I lodge the CO2 tank against my armpit. She’s loaded yellow balls. I sight a can and squeeze the trigger, then realize I forgot to cock for the first shot. Jo doesn’t say what I’m thinking: Shit for brains.
Finally I get off a shot and miss. “We’re too far away,” I say.
Jo takes the marker. She fires. Splat. The top can on the log pyramid sails backward and bounces off a tree. Jo licks her finger and air marks a score. She hands me the gun.
“Did you ever go?” I ask. Because I’m curious. To what depths will Jo sink to deceive Mom? Or me.
“To an AA meeting? Yeah, I went. Once.” Jo pushes her goggle mask up onto her head. “It brought back memories. Bad ones.”
I raise the marker. “Like what?” I take aim.
“Like Alateen, which I did a few times when I was growing up. It didn’t take. I hate that group shit. The whole touchy-feely thing reminds me of church. Let’s hug and pray and ask forgiveness from Our Heavenly Father as we poor wretched souls cling to each other in this hour of need, this time of desperation.” Jo wiggles her hands in the air. “Hallelujah.”
I crack a smile. But I’m listening.
“Where was my Heavenly Father when my heavenly mother was puking up all over the bathroom floor? When I’d get up in the middle of the night and slip in that shit? I’d get it all over me and have to clean it up. Where was He — where was anyone — on the nights my folks even bothered to come home at all? Where was Alateen then?” Jo levels the barrel. “Are you going to shoot or what?”

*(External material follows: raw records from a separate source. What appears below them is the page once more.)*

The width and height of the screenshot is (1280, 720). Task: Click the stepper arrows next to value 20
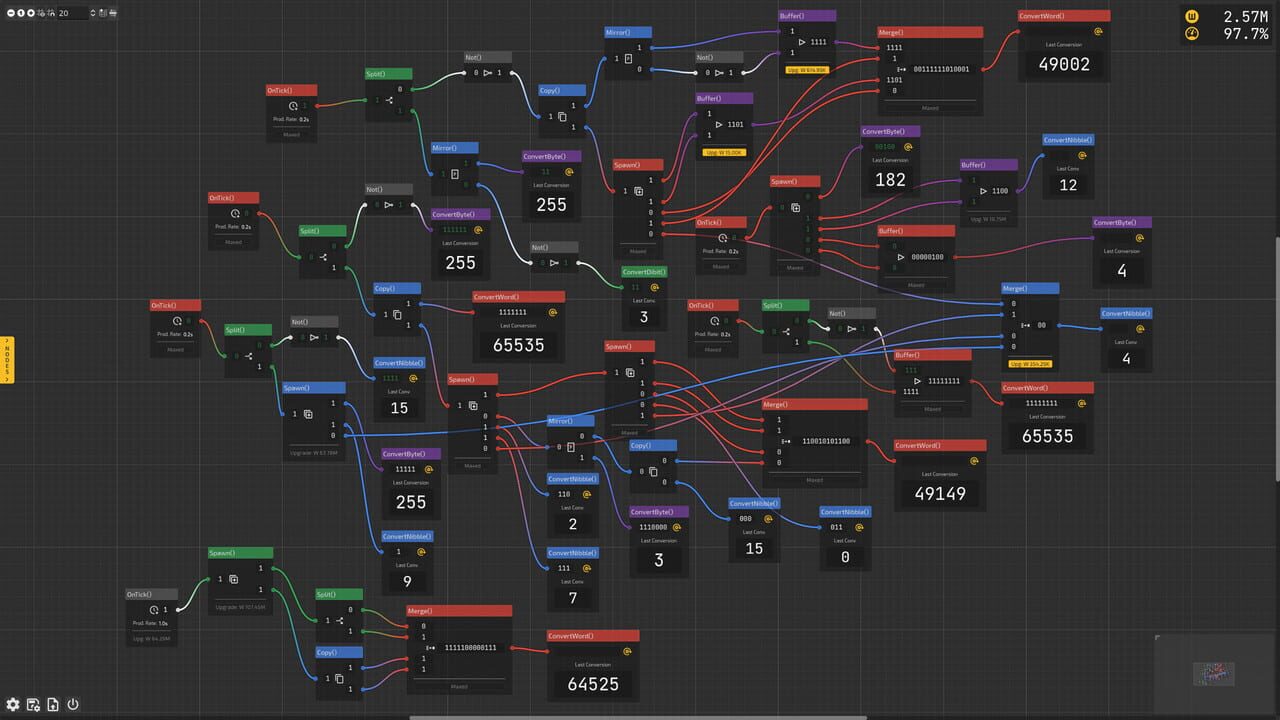coord(93,13)
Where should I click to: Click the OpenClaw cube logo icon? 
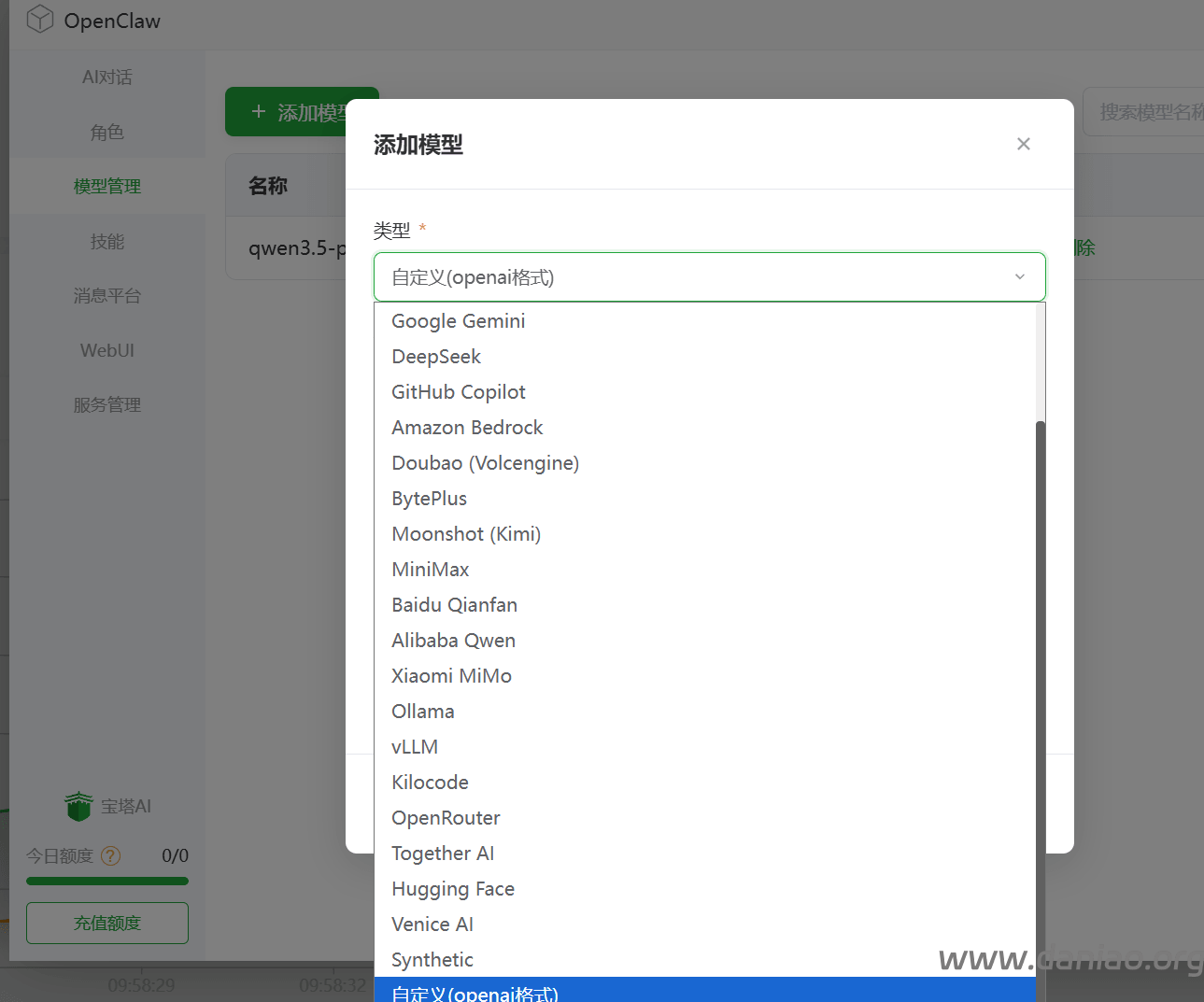click(39, 20)
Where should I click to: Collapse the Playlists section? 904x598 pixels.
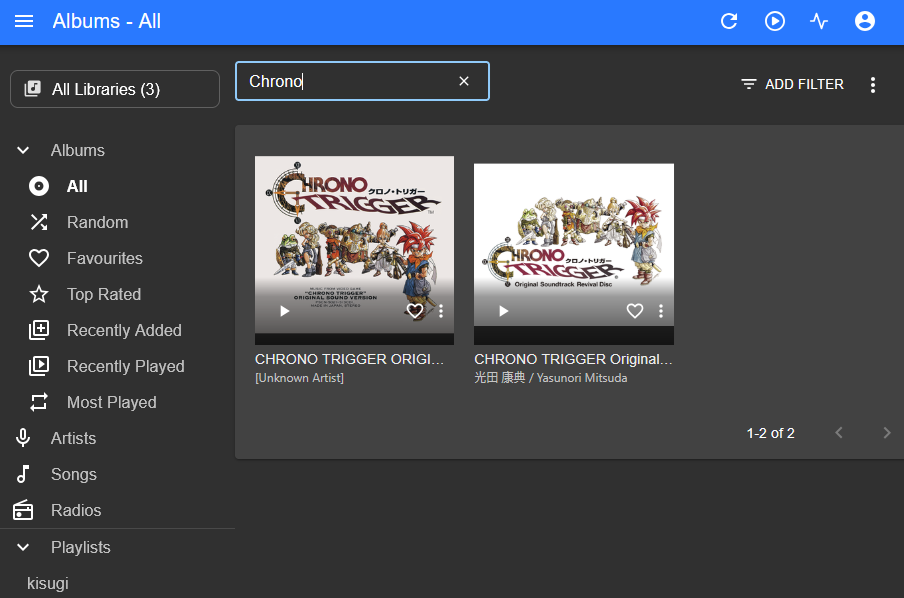[23, 547]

I squeeze the trigger. Whoosh. The paintball zings into the trees. I wasn’t really aiming.
Jo yanks her goggles back down over her face. “Come on, sissy miss,” she muffles. “You can do it. If I can do it, you can do it.”
I squint and line up the label on the Budweiser can directly in the center of the gun barrel. Pop. Splat. A can pitches to the left. Yeah! I punch the air.
“We’re even,” Jo says in a fuzzy voice. She reaches for the marker, but I don’t relinquish it.
“What?”
I slide up my goggles. So does she. I ask her point-blank. “Are you still drinking?”
Jo holds my eyes. Her head starts to wobble and bob. “You know, Nick,” she goes. Broken neck. “I got my own twelve-step program. Steps number one through eleven” — her eyeballs bounce around — “do what you need to do to get it done. Step number twelve: Never drink alone.” She gets up and hurdles the side of the truck, crunching to a landing. From the cab, she retrieves the paper bag. She slings it over the side and, stepping on the rusted wheel hub, levers herself up and over. From the bag, she removes a plastic bottle and unscrews the lid. The contents hiss. She hands it to me and opens one for herself.
“Cheers queers.” She chucks her bottle on mine.
It’s Coke. We slug it back in unison. She hasn’t answered my question, but I don’t press. She promised, and I have to trust she’s as good as her word. This is Jo. I want to believe.
Here’s what I believe today: Until you’re old enough to see your parents for who they really are, you can’t trust a word they tell you. I don’t ask, and Jo doesn’t tell. If she’s not drinking again after everything that’s happened, I can’t imagine what would make her start.